Fortunately, the answer to this one is simple. In fact, it can be summed up in one word.
As a medical student, I was initially attracted to the field of surgery because it was one of the few medical specialties where your intervention in a person’s disease process produces immediate results. The process of an operation is relatively straightforward. You go inside, find the offending pathology, you remove it and for the most part, the person gets better. The ability to have an immediate impact was certainly one of the rewarding features of the job.
I look at my new role at DPA’s office of national affairs in the same way. But perhaps it may be helpful to outline a little of my journey up to this point.
During my residency training at the University of Massachusetts Medical Center, I found myself internally conflicted as I treated patients with strong opioids to relieve their pain, while simultaneously seeing a growing epidemic of opioid dependence within the Worcester community.
In an attempt to resolve this cognitive dissonance, I began researching alternative medical therapies which could help relieve suffering without creating such strong physical dependence. During this time I was introduced to Michelle Alexander’sThe New Jim Crow: Mass Incarceration in the Age of Colorblindness, which fundamentally redefined for me the civil rights challenges of the 21st century. It created a burning desire to do more to end the injustices created by mass incarceration.
Serendipitously, an opportunity to have a meaningful impact on both of these fronts came together when the Massachusetts legislature passed An Act for the Humanitarian Medical Use of Marijuana in 2012. After the law’s passage, I played an active role using both my medical and business background to work with the Massachusetts Department of Public Health to develop the regulations governing the medical cannabis marketplace.

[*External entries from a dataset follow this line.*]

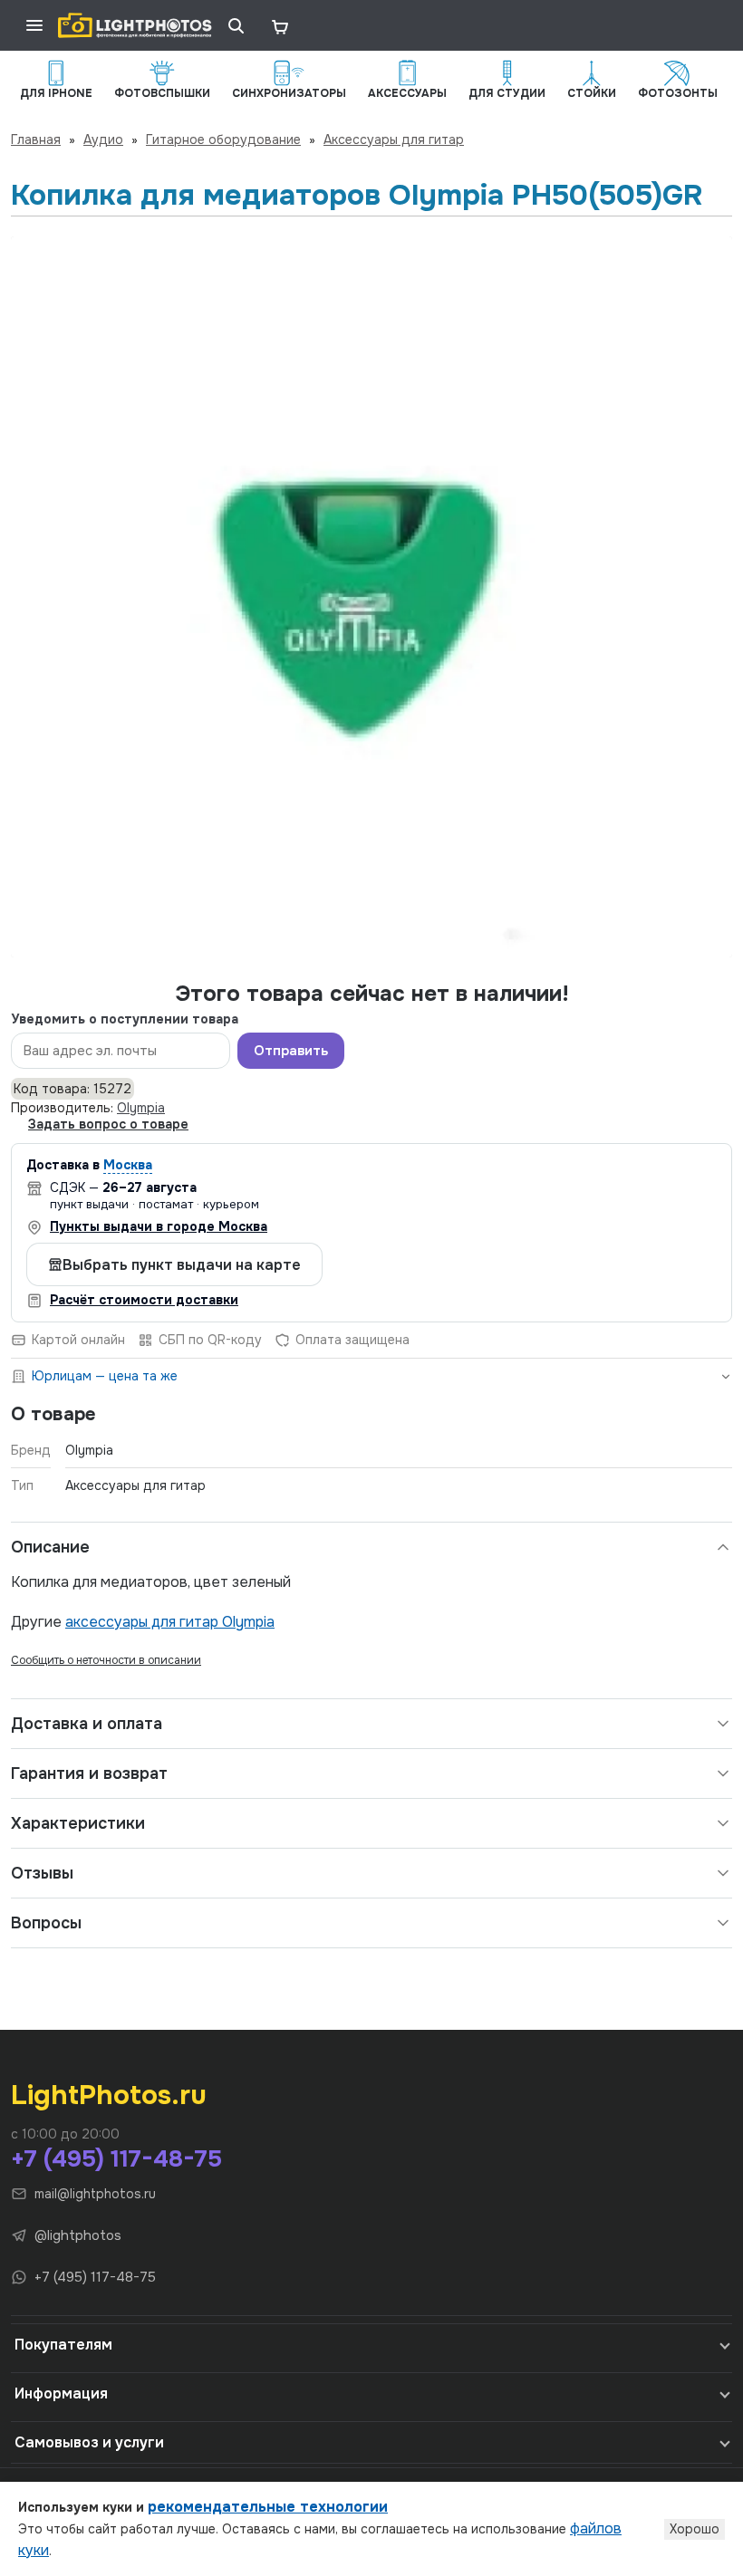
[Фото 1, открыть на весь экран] (371, 596)
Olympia (141, 1108)
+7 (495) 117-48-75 (116, 2159)
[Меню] (34, 25)
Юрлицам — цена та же (105, 1376)
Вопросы (46, 1923)
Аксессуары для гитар (393, 139)
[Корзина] (279, 25)
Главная (36, 139)
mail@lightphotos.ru (95, 2194)
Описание (50, 1547)
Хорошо (694, 2529)
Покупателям (63, 2344)
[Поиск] (236, 25)
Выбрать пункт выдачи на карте (182, 1264)
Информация (61, 2393)
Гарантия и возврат (89, 1773)
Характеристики (78, 1823)
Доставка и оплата (86, 1724)
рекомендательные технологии (268, 2506)
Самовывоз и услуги (89, 2442)
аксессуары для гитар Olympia (170, 1621)
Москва (127, 1165)
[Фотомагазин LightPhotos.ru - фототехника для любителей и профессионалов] (135, 25)
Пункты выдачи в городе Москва (158, 1226)
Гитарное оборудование (223, 139)
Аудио (103, 139)
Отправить (291, 1051)
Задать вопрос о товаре (108, 1124)
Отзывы (42, 1873)
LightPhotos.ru (109, 2095)
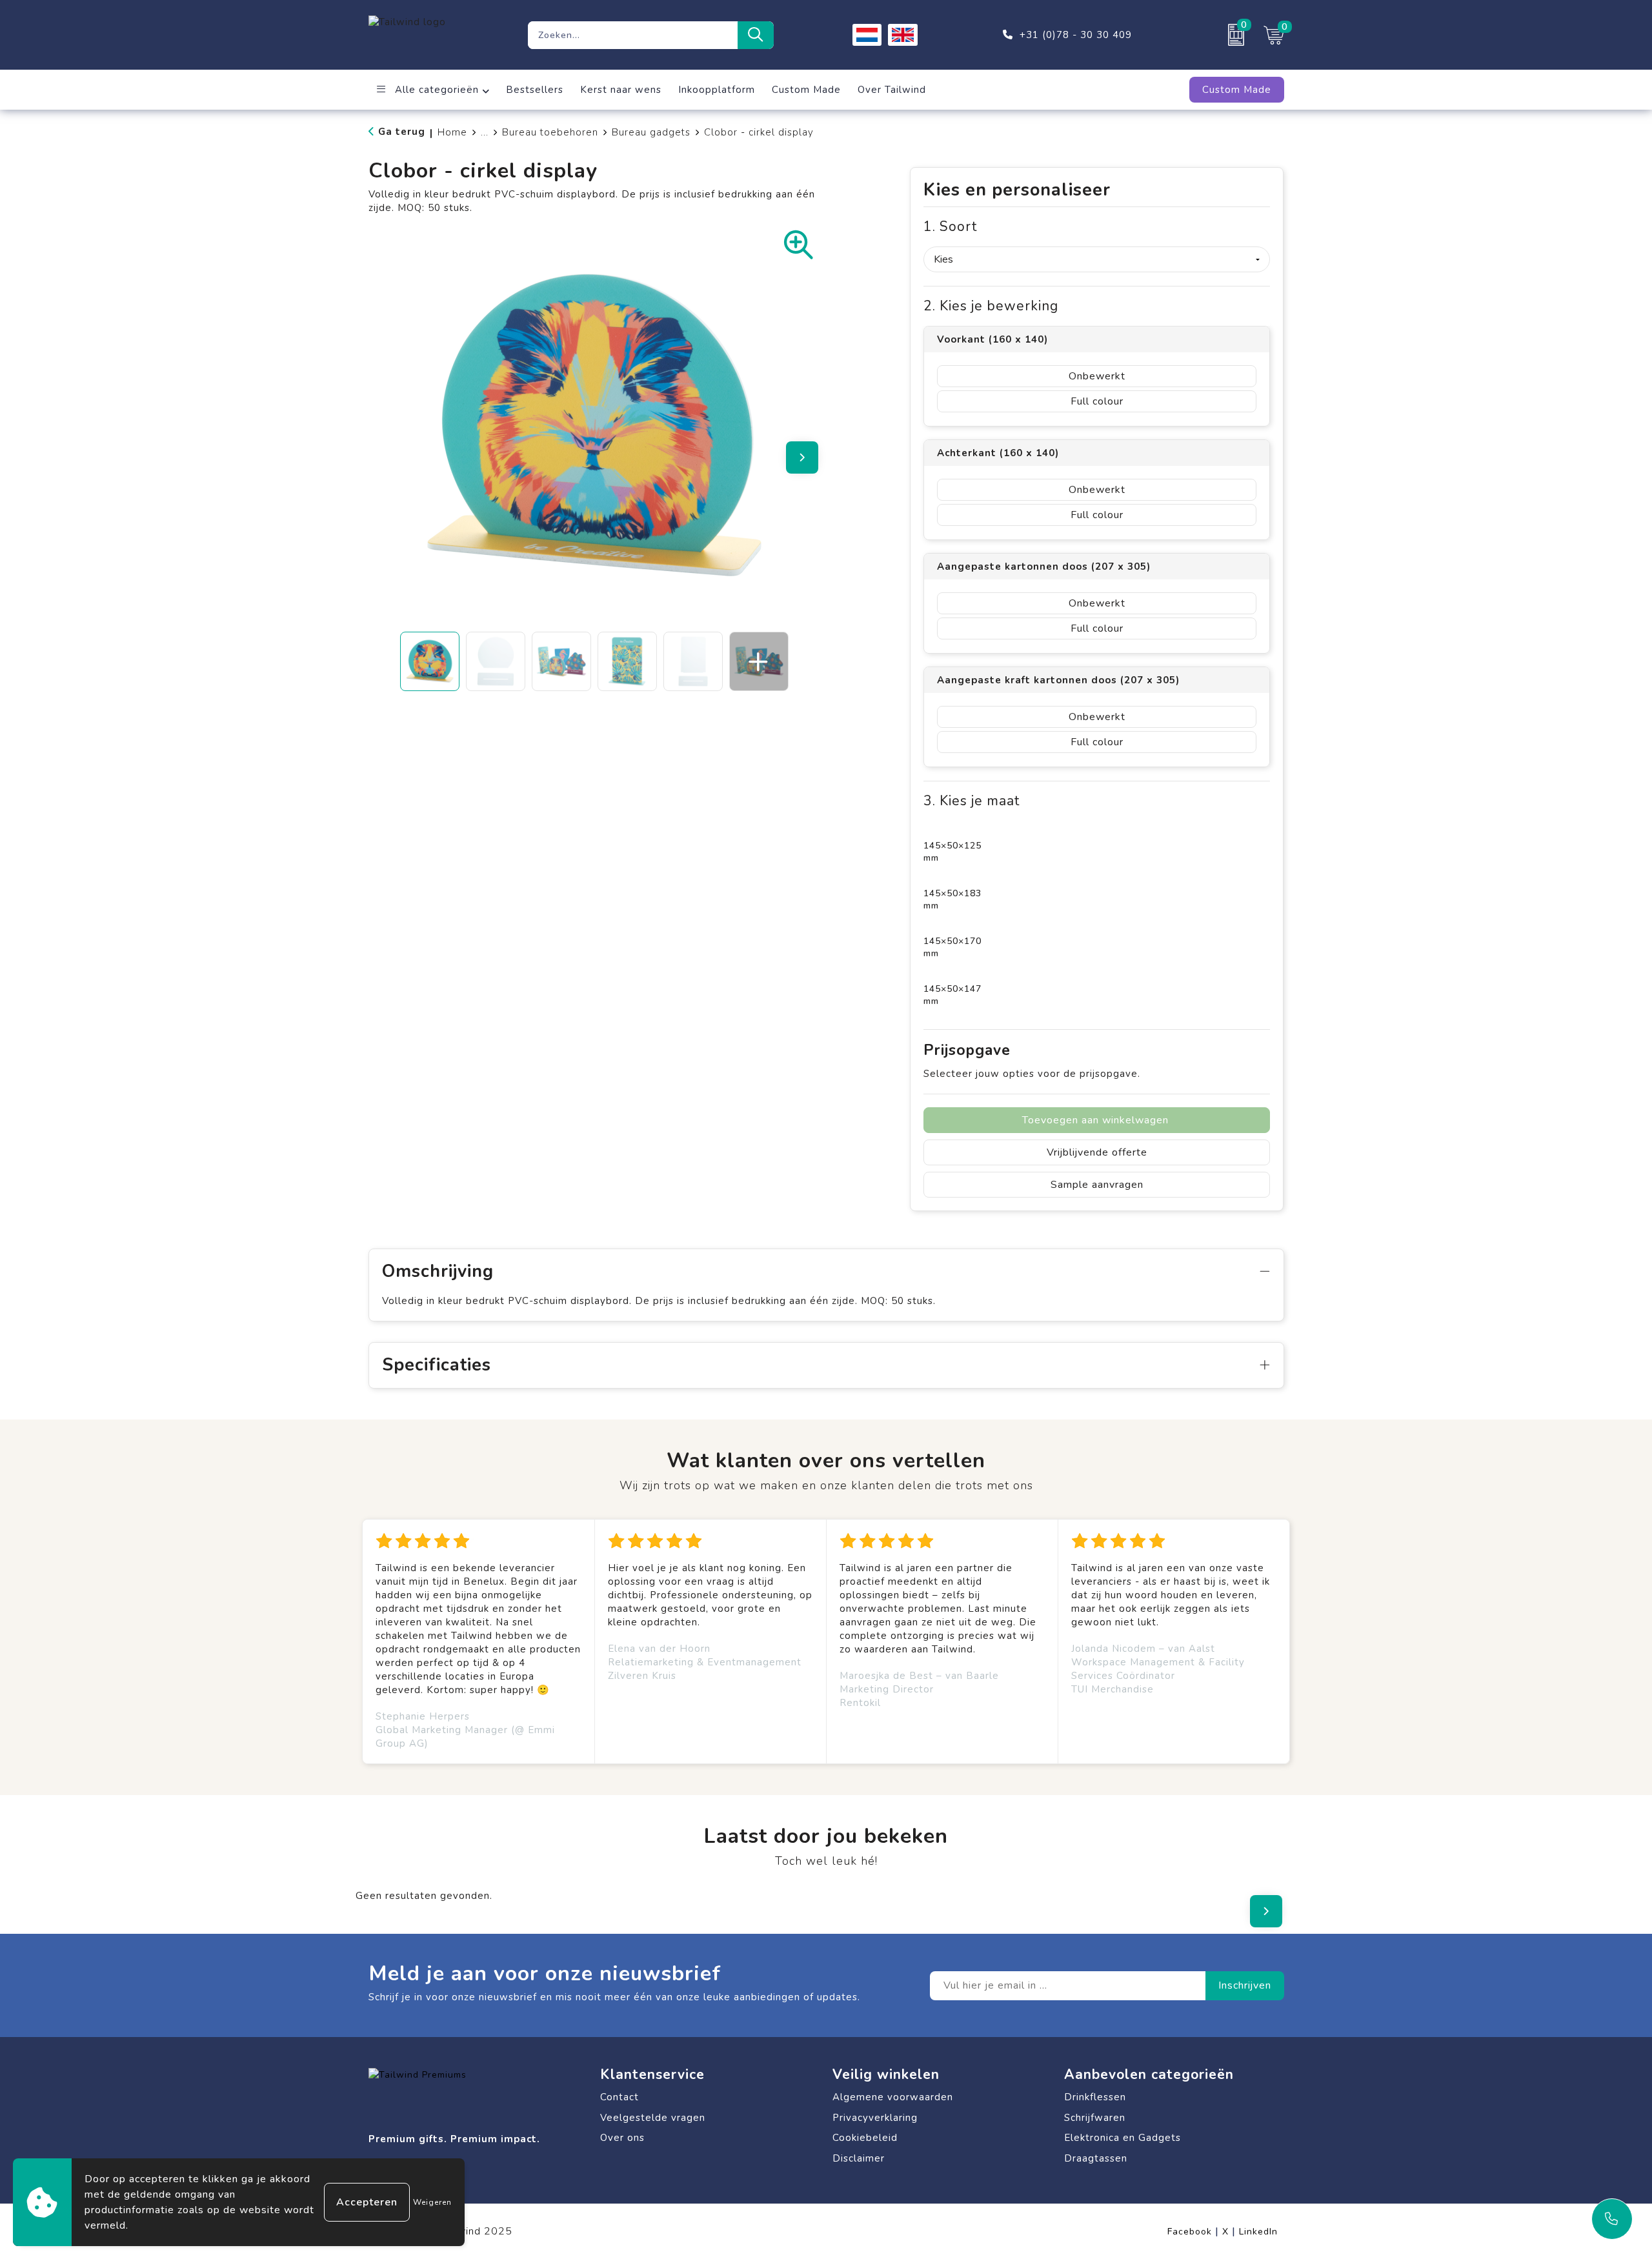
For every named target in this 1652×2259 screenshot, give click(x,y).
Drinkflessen (1095, 2097)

During this time, the ACLU released The War on Marijuana in Black and White, which highlighted the tremendous racial disparities in incarceration rates for marijuana nationwide. In Washington, DC, the disparity is one of the highest in the nation with blacks being eight times more like to be arrested for marijuana possession.
Earlier this year, the DC City Council passed the one of the most comprehensive marijuana decriminalization bills nationwide. However, when one looks at the effect of decriminalization measures, incarceration rates don’t fall dramatically. New York exemplifies this phenomenon. To create real change, complete legalization of marijuana is required. An examination of Colorado’s incarceration rates bear this out.
DPA is at the forefront of the change I want to make. And I’m excited and very hopeful about the new challenges in front of me as I settle into my role as a policy manager at DPA.
Legalizing marijuana in the nation’s capital will have a dramatic impact on the lives of people in communities of color within the district. It also has the real possibility of changing the politics marijuana policy nationwide.
Now that’s what I call making an immediate impact.
Malik Burnett is a policy manager for the Drug Policy Alliance.